Mini-Malfoy, still gaping at the now-innocuous screen, looked appalled, probably for the same reason Sirius was so amused. "Dark Powers," he muttered, before shaking his head. "Why would they want Astoria...?" he mused.

"I'm sure you would know better than I, my son," Narcissa said, with a surprising degree of patience. Who would've thought she'd be a decent parent? (Well, decent in the sense that she wasn't an abusive twat like their own parents — she hadn't actually managed to turn Mini-Malfoy into anything resembling an adult, and he was already fourteen, but.) "She is in your House, and you spent some time talking to her at Mirabella's latest wedding, did you not?" she asked absently, her attention clearly more focused on Lyra's ongoing battle with the Cæciné girl. (Her stunt-flier had been sniped by a gout of veela-fire out of nowhere — it seemed there was at least one just circling above the fray, keeping an eye on things and informing the others of their progress.)

"I did, yes, but she's only a second-year!"

And, Sirius would be willing to bet, very good at whatever it was Little Bella had her doing down there.

Before he could say as much, though, another flicker of spellight and motion caught his eye — not on the screen but in the stands, down near Gin and her brother, the twin who had just reported second-year Astoria's message to Emma's daughter down there in her fortress, violence breaking out again as more students took exception to the Weasleys' little trick. Most of them, presumably, hadn't noticed Hogwarts reacting to information they shouldn't have earlier, but now the Greengrass girl had pointed it out...

Yeah, that was going to be a problem.

And it was a problem he couldn't help with, because unlike earlier the fighting wasn't dying down, snuffed out by immediate retaliation from the surrounding Gryffindors. This time, it was spreading, more people noticing and using the excuse to throw curses at other areas of the stands, and much as he wanted to go rescue his spitfire apprentice, that would mean leaving the group he was escorting — including four witches who were definitely not fighters, and several others with unknown degrees of combat skill (including Meda and Cissy, he had no idea the last time either of them had been in a serious fight), his muggle Wizengamot Representative, one small child, and Cissy's useless spawn — surrounded by unknown numbers of potential hostiles — they were in the visitors' section, along with hundreds of other nobles and dignitaries, many of whom, Sirius was certain, would love to exact revenge on the House of Black for one thing or another, not to mention those who had a problem with the Malfoys or veela — with a single young auror and Filius Flitwick for protection.
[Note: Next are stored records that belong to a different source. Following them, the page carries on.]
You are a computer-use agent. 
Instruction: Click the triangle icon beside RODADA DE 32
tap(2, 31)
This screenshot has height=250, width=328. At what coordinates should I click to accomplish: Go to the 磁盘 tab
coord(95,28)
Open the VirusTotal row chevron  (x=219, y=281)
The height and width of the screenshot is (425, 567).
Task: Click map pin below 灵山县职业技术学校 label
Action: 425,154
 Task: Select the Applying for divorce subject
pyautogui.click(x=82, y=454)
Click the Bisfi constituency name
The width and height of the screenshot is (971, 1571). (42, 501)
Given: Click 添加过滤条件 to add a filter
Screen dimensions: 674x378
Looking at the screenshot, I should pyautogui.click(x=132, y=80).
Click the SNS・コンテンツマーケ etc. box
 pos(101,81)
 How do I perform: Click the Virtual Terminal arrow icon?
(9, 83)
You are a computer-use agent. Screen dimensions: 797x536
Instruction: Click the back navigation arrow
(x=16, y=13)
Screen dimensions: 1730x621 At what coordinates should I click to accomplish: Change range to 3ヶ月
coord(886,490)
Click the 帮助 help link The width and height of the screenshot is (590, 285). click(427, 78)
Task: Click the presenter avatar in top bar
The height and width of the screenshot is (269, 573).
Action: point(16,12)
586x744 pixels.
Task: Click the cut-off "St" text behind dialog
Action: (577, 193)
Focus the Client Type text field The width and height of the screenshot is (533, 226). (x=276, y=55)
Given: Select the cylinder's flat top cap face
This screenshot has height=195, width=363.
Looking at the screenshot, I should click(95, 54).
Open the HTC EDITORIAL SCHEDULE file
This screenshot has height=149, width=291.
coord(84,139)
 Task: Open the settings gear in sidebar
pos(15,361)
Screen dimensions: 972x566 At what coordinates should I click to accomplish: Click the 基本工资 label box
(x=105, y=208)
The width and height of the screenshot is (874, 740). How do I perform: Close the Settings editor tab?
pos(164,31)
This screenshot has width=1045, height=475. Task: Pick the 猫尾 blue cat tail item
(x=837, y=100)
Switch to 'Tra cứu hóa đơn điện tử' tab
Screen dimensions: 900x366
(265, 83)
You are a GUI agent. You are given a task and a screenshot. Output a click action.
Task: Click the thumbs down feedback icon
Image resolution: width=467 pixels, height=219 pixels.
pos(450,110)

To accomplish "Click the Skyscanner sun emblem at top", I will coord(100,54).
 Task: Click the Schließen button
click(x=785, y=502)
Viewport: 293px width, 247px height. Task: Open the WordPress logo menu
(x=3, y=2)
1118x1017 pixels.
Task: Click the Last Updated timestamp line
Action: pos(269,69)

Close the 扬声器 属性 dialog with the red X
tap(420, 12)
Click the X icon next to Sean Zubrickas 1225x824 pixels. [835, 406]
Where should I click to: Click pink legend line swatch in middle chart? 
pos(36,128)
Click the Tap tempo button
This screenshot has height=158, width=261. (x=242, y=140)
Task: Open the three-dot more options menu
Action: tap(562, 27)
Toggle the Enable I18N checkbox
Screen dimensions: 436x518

Not that Flitwick was a bad fighter — he wasn't a full-time league duelist anymore, but he hadn't been when the Marauders were in school either, and he'd still kept his hand in. Sirius would be shocked if the tiny Charms professor had let himself get rusty in the past fifteen years. But he was still a duelist, used to fighting with rules against a single opponent — not exactly the sort of fighter well-suited to crowd-combat, or protecting people in the midst of what looked to be shaping up as another riot.

"Cissy," he said, trying not to sound pleased. When her head snapped around to look at him, he tilted his own toward the wave of disturbance making its way around the stands, more pockets flaring up as people realised what was going on. "In or out?"